La Turquie, considérant que son adhésion à l'Union Européenne est probablement verrouillée pour longtemps, ce qui serait une excellente nouvelle aux yeux des européanistes que nous sommes, ambitionne de réactiver la géopolitique ottomane et d'apparaître comme le principal pôle de résistance du monde islamique face à l'Occident. En ce sens, Erdogan a réussi car il a su, mieux encore qu'Ahmadenijad, apparaître aux yeux des musulmans du monde entier comme l'homme qui aura su résister concrètement à Israël. Erdogan maintient désormais son exigence de l'abandon du blocus de Gaza et n'hésite pas à menacer l'état hébreu de représailles, dont il ne dit pas sous quelle forme elles seraient présentées.

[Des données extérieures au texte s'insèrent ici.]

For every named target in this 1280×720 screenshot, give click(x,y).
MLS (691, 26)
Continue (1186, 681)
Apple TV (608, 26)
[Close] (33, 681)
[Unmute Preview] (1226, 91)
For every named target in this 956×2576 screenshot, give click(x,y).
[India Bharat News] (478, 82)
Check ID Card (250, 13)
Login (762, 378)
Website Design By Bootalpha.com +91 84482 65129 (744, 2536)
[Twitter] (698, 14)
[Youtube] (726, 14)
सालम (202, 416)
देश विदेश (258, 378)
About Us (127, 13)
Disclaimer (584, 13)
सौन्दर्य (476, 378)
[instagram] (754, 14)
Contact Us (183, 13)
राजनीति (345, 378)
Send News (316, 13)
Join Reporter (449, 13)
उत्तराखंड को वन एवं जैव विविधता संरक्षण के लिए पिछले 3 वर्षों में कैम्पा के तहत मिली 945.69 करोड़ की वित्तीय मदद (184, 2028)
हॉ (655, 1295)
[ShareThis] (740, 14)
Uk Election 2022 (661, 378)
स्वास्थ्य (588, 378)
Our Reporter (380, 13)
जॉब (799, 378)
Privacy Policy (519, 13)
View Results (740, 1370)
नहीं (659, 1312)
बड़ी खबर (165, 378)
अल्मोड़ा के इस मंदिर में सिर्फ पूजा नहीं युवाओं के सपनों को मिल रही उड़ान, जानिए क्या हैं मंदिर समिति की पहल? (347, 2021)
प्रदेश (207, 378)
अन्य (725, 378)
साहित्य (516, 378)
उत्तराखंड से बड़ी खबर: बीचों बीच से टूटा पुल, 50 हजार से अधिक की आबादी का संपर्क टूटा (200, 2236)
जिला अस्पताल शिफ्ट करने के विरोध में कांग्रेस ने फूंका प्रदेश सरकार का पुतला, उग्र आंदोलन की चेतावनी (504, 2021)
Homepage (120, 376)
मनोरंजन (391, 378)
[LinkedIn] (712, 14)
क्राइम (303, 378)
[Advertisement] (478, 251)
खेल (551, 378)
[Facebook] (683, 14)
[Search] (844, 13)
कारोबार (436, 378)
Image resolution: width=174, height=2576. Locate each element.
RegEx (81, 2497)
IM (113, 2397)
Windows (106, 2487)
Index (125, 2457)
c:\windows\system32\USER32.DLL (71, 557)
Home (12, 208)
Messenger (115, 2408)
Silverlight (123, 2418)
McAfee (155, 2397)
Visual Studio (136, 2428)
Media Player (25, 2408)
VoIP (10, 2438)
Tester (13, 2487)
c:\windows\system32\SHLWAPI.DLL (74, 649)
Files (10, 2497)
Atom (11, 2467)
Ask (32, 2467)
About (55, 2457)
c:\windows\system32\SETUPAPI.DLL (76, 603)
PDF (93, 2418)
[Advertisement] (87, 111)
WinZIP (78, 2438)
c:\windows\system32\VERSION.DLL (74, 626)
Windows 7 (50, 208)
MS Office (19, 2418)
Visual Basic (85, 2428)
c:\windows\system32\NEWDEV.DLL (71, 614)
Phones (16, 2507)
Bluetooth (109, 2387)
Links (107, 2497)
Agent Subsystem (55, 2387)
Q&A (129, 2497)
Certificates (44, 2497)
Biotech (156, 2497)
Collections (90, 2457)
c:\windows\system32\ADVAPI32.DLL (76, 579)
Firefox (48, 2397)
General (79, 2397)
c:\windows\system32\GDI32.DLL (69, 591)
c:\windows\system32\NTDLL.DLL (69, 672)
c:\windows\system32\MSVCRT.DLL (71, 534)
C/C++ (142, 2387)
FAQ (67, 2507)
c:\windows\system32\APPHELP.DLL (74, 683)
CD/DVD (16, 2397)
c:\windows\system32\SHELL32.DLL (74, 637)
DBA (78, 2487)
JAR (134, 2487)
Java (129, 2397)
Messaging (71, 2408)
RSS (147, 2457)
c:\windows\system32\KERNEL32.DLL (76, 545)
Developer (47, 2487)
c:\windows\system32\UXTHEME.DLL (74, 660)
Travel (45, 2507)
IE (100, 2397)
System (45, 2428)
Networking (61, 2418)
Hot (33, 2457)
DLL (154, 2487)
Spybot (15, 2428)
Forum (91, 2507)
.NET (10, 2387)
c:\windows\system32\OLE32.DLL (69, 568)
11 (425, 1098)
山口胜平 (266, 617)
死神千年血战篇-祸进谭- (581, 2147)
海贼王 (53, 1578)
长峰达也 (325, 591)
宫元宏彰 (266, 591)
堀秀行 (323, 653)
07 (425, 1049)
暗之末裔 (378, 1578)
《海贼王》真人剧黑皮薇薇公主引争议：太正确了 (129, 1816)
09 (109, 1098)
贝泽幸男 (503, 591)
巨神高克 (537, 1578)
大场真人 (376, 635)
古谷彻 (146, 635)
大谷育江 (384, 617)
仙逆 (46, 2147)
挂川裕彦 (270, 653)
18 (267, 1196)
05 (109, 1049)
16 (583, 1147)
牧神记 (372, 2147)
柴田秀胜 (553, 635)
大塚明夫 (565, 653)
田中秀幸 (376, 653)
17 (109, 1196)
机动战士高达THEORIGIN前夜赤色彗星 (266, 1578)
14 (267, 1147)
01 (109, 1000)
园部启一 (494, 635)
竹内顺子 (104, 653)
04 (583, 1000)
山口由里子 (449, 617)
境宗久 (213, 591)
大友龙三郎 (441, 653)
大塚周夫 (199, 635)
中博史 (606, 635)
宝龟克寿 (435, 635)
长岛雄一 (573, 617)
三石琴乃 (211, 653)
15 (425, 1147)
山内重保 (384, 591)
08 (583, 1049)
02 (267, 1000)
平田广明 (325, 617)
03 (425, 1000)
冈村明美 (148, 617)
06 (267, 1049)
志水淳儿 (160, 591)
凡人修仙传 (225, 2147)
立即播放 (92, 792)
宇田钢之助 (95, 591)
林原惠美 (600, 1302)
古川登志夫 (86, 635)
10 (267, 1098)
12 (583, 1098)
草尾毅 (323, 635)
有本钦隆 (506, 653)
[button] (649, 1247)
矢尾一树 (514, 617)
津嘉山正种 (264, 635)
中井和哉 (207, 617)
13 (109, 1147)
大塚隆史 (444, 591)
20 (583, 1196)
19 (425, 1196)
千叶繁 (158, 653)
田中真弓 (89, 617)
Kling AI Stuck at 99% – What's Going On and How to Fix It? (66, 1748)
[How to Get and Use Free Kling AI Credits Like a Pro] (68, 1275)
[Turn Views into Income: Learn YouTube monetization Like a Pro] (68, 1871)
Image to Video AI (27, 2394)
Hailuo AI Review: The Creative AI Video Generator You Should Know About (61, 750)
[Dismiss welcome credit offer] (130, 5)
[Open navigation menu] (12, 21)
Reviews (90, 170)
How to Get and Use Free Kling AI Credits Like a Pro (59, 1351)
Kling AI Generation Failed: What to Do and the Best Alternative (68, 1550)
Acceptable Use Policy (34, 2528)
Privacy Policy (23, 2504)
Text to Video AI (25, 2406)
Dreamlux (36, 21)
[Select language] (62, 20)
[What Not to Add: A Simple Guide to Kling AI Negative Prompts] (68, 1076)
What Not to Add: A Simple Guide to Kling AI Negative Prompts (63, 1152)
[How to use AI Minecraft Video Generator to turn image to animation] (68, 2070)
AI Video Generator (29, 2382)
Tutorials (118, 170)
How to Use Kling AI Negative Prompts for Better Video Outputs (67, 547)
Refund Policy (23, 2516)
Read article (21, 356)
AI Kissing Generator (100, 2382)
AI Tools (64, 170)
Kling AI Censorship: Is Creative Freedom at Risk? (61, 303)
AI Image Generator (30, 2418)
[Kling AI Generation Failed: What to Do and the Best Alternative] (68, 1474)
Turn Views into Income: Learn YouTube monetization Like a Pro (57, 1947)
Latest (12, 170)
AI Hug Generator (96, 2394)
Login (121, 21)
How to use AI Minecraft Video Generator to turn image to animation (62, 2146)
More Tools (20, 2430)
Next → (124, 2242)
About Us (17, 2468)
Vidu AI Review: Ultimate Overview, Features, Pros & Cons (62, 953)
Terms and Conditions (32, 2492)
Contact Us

D'un point de vue géopolitique, la Turquie sous l'influence d'Ahmet Davutoglu, ministre des affaires étrangères, retrouve un positionnement asiatique et islamique, ce qui signifie qu'elle tourne le dos à l'occidentalisation kémaliste, à sa laïcité et à sa modernité. Israël en revanche perd son dernier allié dans la région, et met en péril son alliance traditionnelle avec Washington, déjà bien mise à mal par le refus de Netanyahu de suivre le plan d'action américain pour la paix au Proche-Orient. Israël a donc besoin d'un nouvel allié puissant, capable de le soutenir face au monde islamique hostile. Lieberman songe à la Russie et à l'Union Européenne, mais pour le moment ces deux entités ne semblent pas disposées à remplacer les USA comme bouclier.

Ainsi, la Turquie ayant montré pour la première fois son nouveau visage islamique dans le domaine diplomatique, prenant la position exactement contraire à  celle de la coalition CHP/MHP au pouvoir en 1999, Israël étant apparu comme un état isolé, alors qu'il était fondamentalement dans son droit dans cette affaire, les ONG ayant montré également qu'elles servaient d'autres intérêts que l'humanitarisme béat, des intérêts de nature politique, ce drame a eu une grande utilité, permettant d'y voir plus clair dans la région. Une association islamiste, soutenue par une partie de l'extrême-gauche européenne, soutenue également par le gouvernement turc de l'AKP, partant de la Chypre turque, qui a récemment élu un nationaliste intransigeant à sa tête, a organisé une action concertée pour mettre fin à l'embargo décidé par un état souverain, pour sa sécurité intérieure, à l'encontre d'un mouvement islamiste, le Hamas. C'est principalement ce fait qu'il faut retenir, même s'il faut déplorer des pertes humaines dues à une intervention militaire mal préparée.